(Extracted data entries)
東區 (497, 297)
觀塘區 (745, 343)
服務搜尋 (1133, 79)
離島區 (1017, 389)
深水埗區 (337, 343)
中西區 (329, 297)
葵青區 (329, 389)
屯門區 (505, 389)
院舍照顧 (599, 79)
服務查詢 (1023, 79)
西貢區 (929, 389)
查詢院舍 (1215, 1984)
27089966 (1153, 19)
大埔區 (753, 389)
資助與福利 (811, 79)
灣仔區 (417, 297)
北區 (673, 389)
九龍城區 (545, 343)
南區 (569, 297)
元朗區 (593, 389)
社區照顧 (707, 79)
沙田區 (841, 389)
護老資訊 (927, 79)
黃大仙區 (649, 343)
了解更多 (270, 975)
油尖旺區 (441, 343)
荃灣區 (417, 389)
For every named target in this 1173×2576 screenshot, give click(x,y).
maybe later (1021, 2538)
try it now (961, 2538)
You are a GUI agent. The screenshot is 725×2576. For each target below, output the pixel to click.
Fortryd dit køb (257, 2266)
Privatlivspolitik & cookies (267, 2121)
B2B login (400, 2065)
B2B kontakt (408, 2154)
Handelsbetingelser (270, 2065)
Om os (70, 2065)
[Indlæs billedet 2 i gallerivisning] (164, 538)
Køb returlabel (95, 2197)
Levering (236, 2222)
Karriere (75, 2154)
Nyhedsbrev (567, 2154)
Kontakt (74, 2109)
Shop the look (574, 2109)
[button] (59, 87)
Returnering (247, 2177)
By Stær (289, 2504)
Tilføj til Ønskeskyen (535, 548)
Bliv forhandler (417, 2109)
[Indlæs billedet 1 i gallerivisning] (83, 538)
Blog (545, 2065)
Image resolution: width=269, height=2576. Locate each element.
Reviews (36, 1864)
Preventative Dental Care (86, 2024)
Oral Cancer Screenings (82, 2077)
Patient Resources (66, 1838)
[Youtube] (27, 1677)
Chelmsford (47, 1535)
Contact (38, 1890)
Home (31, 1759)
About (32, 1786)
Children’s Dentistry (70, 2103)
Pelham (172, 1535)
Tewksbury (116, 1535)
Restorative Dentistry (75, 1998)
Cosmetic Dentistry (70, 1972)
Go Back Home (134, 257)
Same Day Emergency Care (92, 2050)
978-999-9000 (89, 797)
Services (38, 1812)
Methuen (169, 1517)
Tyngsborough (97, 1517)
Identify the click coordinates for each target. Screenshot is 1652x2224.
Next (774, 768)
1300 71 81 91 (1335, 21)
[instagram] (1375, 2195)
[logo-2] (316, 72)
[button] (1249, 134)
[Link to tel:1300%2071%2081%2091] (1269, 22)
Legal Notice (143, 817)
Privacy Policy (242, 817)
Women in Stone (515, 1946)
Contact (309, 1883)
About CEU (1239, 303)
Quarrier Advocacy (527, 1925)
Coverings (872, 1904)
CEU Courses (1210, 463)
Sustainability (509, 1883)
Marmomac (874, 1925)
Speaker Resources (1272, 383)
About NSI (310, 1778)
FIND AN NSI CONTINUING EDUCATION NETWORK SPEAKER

### What needs to be done
After locating the line holding "護老資訊 (927, 79)" above, output exactly that line and every line after it through the line holding "Tewksbury (116, 1535)". Include nothing else.

### Your solution
護老資訊 (927, 79)
黃大仙區 (649, 343)
了解更多 (270, 975)
油尖旺區 (441, 343)
荃灣區 (417, 389)
For every named target in this 1173×2576 screenshot, give click(x,y).
maybe later (1021, 2538)
try it now (961, 2538)
You are a GUI agent. The screenshot is 725×2576. For each target below, output the pixel to click.
Fortryd dit køb (257, 2266)
Privatlivspolitik & cookies (267, 2121)
B2B login (400, 2065)
B2B kontakt (408, 2154)
Handelsbetingelser (270, 2065)
Om os (70, 2065)
[Indlæs billedet 2 i gallerivisning] (164, 538)
Køb returlabel (95, 2197)
Levering (236, 2222)
Karriere (75, 2154)
Nyhedsbrev (567, 2154)
Kontakt (74, 2109)
Shop the look (574, 2109)
[button] (59, 87)
Returnering (247, 2177)
By Stær (289, 2504)
Tilføj til Ønskeskyen (535, 548)
Bliv forhandler (417, 2109)
[Indlæs billedet 1 i gallerivisning] (83, 538)
Blog (545, 2065)
Image resolution: width=269, height=2576. Locate each element.
Reviews (36, 1864)
Preventative Dental Care (86, 2024)
Oral Cancer Screenings (82, 2077)
Patient Resources (66, 1838)
[Youtube] (27, 1677)
Chelmsford (47, 1535)
Contact (38, 1890)
Home (31, 1759)
About (32, 1786)
Children’s Dentistry (70, 2103)
Pelham (172, 1535)
Tewksbury (116, 1535)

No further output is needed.